**Stored records:**
* * * * *

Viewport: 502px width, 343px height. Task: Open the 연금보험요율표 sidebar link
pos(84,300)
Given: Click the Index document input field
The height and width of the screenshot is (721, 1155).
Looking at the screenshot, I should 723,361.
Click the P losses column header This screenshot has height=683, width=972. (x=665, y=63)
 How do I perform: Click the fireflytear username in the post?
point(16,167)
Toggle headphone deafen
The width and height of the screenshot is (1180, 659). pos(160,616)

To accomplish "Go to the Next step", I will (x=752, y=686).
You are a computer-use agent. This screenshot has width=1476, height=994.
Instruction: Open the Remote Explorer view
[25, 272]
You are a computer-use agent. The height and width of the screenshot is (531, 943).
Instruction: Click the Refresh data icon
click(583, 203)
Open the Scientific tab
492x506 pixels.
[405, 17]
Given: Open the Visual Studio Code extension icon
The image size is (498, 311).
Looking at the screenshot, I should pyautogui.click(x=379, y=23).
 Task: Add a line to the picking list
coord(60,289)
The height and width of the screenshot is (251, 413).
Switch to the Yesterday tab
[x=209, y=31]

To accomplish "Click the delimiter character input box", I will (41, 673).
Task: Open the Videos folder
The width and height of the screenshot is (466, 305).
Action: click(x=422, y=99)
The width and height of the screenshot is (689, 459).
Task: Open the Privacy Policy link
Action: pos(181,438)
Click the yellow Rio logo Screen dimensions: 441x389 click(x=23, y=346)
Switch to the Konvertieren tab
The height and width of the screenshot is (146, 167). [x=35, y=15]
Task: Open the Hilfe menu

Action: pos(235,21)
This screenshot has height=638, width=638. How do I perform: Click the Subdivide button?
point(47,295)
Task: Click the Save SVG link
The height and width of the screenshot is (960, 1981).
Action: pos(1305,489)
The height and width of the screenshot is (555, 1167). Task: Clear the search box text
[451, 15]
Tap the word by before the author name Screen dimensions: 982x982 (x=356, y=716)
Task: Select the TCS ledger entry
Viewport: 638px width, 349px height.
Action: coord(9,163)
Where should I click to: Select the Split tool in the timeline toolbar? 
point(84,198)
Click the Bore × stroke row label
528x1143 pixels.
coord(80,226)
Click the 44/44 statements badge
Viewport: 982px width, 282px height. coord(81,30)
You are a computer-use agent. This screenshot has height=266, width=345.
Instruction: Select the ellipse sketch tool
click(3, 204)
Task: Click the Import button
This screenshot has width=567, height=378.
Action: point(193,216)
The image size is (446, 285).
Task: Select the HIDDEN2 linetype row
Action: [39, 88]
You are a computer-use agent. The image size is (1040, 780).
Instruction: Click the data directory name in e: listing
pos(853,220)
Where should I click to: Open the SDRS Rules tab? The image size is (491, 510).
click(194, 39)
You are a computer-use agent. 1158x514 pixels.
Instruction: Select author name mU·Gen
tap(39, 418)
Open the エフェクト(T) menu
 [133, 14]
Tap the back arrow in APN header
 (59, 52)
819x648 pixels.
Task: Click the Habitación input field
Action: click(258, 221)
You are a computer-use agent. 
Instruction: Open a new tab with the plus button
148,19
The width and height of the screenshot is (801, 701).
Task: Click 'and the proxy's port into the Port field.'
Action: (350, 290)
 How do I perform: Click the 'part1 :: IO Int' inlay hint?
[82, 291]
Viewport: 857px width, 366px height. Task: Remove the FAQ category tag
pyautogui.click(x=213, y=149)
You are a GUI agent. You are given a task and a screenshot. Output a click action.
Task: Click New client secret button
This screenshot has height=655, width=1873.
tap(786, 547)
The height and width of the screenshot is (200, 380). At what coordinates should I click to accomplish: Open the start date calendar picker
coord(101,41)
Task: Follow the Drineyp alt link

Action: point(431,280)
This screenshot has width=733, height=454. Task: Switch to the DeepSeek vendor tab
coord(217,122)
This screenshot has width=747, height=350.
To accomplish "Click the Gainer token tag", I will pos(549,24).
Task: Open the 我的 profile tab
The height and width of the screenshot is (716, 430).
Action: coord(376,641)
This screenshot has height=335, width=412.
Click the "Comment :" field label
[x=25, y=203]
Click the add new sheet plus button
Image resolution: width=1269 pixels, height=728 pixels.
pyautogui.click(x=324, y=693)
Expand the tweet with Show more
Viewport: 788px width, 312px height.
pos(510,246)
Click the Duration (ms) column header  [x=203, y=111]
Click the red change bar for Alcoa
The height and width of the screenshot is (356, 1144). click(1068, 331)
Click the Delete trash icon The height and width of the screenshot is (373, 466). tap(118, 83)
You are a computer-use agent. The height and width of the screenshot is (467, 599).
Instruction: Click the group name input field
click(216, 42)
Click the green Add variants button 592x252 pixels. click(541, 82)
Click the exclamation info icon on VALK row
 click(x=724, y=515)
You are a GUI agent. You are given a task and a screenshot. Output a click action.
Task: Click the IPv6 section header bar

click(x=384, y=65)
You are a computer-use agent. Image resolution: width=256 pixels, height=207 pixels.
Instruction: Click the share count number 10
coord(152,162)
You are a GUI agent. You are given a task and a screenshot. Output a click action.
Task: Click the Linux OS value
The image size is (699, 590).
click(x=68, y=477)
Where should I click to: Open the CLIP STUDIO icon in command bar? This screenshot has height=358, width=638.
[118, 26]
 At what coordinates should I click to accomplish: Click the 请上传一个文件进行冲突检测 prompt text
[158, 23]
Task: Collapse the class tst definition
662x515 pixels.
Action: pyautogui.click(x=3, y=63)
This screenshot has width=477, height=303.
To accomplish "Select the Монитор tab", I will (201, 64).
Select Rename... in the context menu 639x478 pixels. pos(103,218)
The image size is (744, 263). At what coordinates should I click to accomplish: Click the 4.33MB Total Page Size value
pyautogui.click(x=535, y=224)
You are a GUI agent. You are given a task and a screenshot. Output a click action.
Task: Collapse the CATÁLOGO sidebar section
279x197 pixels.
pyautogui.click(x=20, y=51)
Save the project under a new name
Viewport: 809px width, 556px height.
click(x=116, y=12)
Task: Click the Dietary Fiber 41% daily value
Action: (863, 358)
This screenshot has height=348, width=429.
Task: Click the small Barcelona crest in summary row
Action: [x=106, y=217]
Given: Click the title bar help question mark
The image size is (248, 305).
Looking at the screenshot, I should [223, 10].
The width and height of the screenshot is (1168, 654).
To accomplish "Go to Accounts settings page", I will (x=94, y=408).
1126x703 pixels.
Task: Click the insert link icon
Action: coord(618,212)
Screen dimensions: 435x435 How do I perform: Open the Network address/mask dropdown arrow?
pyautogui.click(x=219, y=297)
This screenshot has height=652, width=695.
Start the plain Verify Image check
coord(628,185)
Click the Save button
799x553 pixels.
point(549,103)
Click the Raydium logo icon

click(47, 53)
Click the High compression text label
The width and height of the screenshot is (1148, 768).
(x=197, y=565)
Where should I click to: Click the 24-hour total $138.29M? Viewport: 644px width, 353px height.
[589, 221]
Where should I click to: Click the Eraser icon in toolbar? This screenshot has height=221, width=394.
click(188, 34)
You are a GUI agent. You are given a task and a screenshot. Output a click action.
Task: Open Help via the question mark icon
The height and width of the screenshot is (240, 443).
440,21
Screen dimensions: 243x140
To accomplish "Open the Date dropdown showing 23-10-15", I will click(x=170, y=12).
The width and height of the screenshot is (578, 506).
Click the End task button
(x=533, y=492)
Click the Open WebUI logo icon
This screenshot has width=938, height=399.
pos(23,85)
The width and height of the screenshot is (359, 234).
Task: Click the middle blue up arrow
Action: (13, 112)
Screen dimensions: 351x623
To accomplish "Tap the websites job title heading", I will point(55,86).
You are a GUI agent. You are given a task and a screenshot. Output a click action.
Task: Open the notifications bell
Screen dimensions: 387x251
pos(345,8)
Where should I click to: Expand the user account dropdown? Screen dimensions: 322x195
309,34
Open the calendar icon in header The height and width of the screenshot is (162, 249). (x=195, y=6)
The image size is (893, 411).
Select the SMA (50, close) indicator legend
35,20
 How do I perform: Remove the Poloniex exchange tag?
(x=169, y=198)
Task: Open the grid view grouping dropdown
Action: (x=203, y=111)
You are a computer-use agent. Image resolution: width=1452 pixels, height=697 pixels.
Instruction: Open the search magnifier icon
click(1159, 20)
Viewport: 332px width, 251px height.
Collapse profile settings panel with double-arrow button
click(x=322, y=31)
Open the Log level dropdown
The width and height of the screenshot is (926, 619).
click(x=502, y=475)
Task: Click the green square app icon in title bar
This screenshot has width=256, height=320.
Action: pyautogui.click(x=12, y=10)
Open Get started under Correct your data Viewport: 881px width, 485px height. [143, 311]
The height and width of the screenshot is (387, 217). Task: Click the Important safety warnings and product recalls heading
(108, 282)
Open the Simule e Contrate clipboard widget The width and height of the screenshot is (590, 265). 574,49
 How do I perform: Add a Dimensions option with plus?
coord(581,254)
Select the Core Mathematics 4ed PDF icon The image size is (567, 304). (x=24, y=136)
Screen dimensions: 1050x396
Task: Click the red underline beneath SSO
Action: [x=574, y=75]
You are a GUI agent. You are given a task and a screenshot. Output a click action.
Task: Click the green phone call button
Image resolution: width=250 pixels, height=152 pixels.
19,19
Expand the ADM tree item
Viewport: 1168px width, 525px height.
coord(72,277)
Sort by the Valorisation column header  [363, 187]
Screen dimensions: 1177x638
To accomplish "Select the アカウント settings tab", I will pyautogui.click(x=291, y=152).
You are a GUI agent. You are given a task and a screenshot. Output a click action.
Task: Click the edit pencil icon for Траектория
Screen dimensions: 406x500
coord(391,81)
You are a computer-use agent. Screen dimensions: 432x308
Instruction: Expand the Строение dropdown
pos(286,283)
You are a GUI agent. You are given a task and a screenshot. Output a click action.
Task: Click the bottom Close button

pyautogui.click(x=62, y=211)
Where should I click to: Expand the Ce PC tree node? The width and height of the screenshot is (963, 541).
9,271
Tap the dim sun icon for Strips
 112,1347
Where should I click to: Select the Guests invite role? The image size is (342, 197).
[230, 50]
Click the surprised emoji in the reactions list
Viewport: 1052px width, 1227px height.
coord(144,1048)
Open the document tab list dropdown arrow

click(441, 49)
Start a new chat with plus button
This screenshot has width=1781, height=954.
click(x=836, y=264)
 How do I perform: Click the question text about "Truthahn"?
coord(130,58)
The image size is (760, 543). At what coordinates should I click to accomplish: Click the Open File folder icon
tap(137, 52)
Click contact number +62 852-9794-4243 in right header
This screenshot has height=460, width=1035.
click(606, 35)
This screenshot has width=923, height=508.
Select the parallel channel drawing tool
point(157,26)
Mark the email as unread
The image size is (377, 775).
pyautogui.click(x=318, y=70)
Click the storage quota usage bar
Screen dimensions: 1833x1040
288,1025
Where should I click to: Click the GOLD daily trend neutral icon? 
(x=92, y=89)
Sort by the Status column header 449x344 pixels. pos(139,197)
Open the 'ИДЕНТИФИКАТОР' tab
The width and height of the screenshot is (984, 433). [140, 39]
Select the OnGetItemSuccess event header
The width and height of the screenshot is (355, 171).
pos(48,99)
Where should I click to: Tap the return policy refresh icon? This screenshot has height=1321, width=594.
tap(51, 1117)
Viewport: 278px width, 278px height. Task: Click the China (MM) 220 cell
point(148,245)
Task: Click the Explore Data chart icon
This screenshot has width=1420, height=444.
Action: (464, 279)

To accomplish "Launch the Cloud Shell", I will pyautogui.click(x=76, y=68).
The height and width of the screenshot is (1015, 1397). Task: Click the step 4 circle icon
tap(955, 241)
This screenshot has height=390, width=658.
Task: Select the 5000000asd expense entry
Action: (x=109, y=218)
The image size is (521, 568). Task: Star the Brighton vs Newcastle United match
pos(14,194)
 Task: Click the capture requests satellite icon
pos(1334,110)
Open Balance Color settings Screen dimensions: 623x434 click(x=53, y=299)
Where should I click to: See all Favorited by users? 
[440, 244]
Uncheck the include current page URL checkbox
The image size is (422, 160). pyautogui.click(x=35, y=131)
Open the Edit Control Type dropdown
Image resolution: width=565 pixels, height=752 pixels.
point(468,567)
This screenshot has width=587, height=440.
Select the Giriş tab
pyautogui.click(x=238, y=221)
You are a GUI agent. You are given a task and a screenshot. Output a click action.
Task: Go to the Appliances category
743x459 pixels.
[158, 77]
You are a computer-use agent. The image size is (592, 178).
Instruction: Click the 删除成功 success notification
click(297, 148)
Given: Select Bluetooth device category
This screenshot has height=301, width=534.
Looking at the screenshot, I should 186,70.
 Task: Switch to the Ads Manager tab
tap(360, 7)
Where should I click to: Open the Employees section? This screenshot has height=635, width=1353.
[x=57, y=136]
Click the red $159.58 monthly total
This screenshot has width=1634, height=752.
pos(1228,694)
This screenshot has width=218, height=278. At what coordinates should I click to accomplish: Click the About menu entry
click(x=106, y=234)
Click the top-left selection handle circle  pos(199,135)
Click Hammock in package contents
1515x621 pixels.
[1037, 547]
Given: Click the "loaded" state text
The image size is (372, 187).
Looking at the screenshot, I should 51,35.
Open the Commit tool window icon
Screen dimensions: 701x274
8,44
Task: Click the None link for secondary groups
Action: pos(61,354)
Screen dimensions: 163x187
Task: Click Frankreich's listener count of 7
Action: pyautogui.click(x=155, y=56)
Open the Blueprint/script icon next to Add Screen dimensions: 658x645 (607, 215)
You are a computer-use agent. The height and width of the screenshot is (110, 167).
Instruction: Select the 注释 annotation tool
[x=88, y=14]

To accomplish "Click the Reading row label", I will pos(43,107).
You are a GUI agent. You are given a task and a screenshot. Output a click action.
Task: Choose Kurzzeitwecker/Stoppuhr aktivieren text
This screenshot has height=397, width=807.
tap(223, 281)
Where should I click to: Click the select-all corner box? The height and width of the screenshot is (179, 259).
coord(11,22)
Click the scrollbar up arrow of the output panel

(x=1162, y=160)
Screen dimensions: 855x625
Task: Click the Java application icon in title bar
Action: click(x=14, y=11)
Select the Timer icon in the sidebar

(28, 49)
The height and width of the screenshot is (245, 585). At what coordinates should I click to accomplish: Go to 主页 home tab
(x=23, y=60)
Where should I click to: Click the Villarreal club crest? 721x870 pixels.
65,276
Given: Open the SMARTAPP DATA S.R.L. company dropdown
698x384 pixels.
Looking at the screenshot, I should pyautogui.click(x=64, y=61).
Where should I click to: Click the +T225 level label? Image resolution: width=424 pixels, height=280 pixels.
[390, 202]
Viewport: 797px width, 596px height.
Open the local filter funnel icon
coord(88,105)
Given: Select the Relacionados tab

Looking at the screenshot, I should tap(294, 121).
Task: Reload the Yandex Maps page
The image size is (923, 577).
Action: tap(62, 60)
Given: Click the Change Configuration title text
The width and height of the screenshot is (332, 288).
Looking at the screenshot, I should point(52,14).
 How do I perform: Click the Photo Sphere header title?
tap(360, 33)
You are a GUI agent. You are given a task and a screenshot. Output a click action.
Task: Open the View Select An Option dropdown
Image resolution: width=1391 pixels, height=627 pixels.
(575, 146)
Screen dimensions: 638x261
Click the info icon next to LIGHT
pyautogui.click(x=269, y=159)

* * * * *

**Required action:**
Repeat, exactly as they stand above, the lines from the line with "Task: Open Help via the question mark icon" to the line with "Screen dimensions: 351x623", both lines included.

**Result of this task:**
Task: Open Help via the question mark icon
The height and width of the screenshot is (240, 443).
440,21
Screen dimensions: 243x140
To accomplish "Open the Date dropdown showing 23-10-15", I will click(x=170, y=12).
The width and height of the screenshot is (578, 506).
Click the End task button
(x=533, y=492)
Click the Open WebUI logo icon
This screenshot has width=938, height=399.
pos(23,85)
The width and height of the screenshot is (359, 234).
Task: Click the middle blue up arrow
Action: (13, 112)
Screen dimensions: 351x623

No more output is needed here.